4. Association of plasma ctDNA mutation profiles with treatment outcome

One patient harboring pretreatment plasma ctDNA multiple mutations, including MYD88, PIM1, BTG1, and BTG2, experienced early progression resulting in death (P596) (Fig. 4A). On the other hand, the other patient with multiple mutations involving KMT2D, STAT6, CARD11, and PAX5 was alive even after relapse (P764) (Fig. 4B). When survival outcomes of 11 patients whose ctDNA mutations were detected at diagnosis were compared, there was no significant association between high plasma ctDNA mutation burden and poor survival (Fig. 4C). However, patients with relatively low plasma ctDNA mutation burden seemed to be maintained complete response with no evidence of disease progression (P205, P543, P586) (Fig. 4C). When the serial tracking of plasma ctDNA mutation profiles through treatments were performed, four patients showing the complete disappearance of ctDNA mutations at the final response evaluation achieved complete response at the end of treatment and maintained their response without any evidence of relapse (P205, P543, P582, P586) (Fig. 5A). However, out of five patients who achieved complete response at the end of treatment, the one patient (P297) showed the persistence of detected DNMT3A mutation at the end of treatment. This patient eventually relapsed during follow-up, and died due to disease progression (Fig. 5A).
On the other hand, one patient showed a new mutation in the interim analysis but did not show any evidence of relapse at the time of analysis (P152) (Fig. 5B). Likewise, another patient receiving hemodialysis because of chronic renal failure showed the persistence of mutations at the interim and end of treatment analyses (P309) (Fig. 5B), although the patient maintained the response at the time of analysis. By contrast, the other patient harboring a persistent TET2 mutation at the interim and end of treatment analyses showed a late relapse during follow-up (P223) (Fig. 5B).

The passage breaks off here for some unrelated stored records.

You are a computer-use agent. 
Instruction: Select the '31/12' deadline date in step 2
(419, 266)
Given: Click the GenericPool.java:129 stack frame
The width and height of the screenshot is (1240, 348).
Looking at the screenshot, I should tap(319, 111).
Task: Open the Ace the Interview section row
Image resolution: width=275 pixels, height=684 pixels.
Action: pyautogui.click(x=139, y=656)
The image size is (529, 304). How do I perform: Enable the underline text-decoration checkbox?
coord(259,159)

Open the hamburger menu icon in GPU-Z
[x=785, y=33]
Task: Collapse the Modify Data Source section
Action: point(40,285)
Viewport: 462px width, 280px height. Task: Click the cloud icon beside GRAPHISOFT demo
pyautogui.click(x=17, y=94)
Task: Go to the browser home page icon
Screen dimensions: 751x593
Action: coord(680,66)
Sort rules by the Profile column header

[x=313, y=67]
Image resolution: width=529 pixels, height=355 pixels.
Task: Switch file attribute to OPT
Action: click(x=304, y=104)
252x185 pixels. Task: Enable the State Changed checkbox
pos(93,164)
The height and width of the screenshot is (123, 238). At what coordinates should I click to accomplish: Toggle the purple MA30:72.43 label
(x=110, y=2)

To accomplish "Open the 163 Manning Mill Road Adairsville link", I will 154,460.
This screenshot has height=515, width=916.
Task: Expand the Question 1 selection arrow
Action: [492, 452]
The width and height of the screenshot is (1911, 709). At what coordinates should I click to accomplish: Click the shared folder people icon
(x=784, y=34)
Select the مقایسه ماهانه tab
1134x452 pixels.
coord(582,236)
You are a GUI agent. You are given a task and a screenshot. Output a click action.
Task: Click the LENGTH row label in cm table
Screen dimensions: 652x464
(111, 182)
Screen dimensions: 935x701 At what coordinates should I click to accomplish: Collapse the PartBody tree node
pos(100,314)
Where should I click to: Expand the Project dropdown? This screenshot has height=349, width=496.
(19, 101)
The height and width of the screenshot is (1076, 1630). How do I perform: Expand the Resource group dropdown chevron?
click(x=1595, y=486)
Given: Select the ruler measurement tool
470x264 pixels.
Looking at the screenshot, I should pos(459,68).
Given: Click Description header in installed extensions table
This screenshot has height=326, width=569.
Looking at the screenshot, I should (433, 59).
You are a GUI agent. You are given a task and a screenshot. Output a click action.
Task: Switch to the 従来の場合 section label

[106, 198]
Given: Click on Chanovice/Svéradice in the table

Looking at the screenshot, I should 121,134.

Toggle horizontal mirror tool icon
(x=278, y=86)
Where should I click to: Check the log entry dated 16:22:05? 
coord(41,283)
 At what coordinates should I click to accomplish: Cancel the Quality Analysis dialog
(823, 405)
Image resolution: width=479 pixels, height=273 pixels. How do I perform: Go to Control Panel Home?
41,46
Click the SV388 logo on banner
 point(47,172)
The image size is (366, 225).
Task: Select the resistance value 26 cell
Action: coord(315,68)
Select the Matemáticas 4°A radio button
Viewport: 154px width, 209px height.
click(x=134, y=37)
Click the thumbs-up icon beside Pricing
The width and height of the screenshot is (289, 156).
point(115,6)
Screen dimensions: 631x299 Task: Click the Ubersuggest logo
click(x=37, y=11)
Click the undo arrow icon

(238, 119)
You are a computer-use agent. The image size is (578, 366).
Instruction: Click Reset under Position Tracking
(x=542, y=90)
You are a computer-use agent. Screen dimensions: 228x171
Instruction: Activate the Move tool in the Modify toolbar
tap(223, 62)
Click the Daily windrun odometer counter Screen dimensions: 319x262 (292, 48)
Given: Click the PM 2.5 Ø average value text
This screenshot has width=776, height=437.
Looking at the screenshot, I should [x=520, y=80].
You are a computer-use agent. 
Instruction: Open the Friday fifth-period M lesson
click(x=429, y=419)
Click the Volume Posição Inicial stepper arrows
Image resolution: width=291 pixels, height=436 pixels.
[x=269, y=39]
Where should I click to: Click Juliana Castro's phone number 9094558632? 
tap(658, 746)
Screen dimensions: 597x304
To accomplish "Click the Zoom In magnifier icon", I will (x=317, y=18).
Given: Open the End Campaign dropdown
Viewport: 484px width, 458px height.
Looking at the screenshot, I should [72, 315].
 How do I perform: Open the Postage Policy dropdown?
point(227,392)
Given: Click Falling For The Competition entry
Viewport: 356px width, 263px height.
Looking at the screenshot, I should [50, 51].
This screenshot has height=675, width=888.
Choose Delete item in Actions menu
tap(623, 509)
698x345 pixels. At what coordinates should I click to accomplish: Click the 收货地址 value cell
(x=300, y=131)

In S3 Table, we presented serial sequencing results before and after chemotherapy for all patients for which ctDNA was detected.

Discussion

In this study, we investigated the clinical relevance of plasma ctDNA-based mutation analysis in 42 patients who were consecutively enrolled in our prospective cohort. Considering that the feasibility of blood-based genotyping is unclear in patients with a brain tumor because of the BBB, we first measured the concentration of cfDNA in the blood of patients with PCNSL and analyzed its role as a biomarker for predicting tumor burden and treatment outcome. We observed that the concentration of cfDNA in PCNSL patients was much lower than that in patients with systemic DLBCL (Fig. 2B). Furthermore, tumor volume and tumor location were not associated with the concentration of cfDNA (Fig. 2C and D). Hence, the pretreatment cfDNA concentration and the serial changes in concentration during treatment failed to predict the treatment outcomes (Fig. 2E–G). These findings implied a lack of clinical usefulness of cfDNA concentration as a liquid biopsy-driven biomarker in patients with PCNSL.
However, plasma ctDNA-based mutation analysis detected somatic mutations in genes including KMT2D, PIK3CA, PIM 1, BTG1, CARD11, DNMT3A, IRF4, MYD88, PIK3CD, PRDM1, and STAT6, and these mutations were consistent with those identified in a previous study reporting the detection of somatic mutations related to NF-κB activation (MYD88, PIM1, IRF4, CARD11, PRDM1), apoptosis (GNA13, TP53, CDKN2A, BCL2) and B-cell receptor signaling (CD79B, ITPKB) in ctDNA of PCNSL [22]. In our study, patients having a low pretreatment plasma ctDNA mutation burden maintained their remission status (P205, P543, P586) (Fig. 4C), and patients with the disappearance of somatic mutations that were initially found in the pretreatment sample were also alive without any evidence of relapse (P205, P543, P582, P586) (Fig. 5A). Furthermore, one patient with the perstence of detected ctDNA mutation eventually relapsed (P297) (Fig. 5A). These findings might suggest the potential role of ctDNA mutations in blood for monitoring disease status and predicting relapse of patients with PCNSL. However, the number of patients whose mutations were detected was too small to draw a robust conclusion. Actually, the other patients with persistently detected ctDNA mutations maintained their response regardless of ctDNA mutations (P152 and P309) (Fig. 5B). Among them, one patient who received hemodialysis because of chronic renal failure showed persistence of a somatic mutation in plasma ctDNA even after the achievement of complete response (P309) (Fig. 5B). Although this could not be fully explained, it could be associated with impaired clearance related to renal failure because a previous study suggested that the detection of ctDNA in urine could reflect the loss of ctDNA from the kidney [23]. Another case showed a persistently detectable TET2 mutation and ultimately relapsed during follow-up (P223) (Fig. 5B). Although TET2 mutations are mainly associated with T-cell lymphomas rather than DLBCL, genome-sequencing studies have shown that around 10% of DLBCL have somatic mutations of TET2 [2426]. Furthermore, TET2 mutation was reported to promote B-cell lymphomagenesis [27]. However, the meaning of TET2 mutation should be more clarified in future studies with a larger number of patients because it is still not clear in the interpretation of a TET2 mutation of PCNSL.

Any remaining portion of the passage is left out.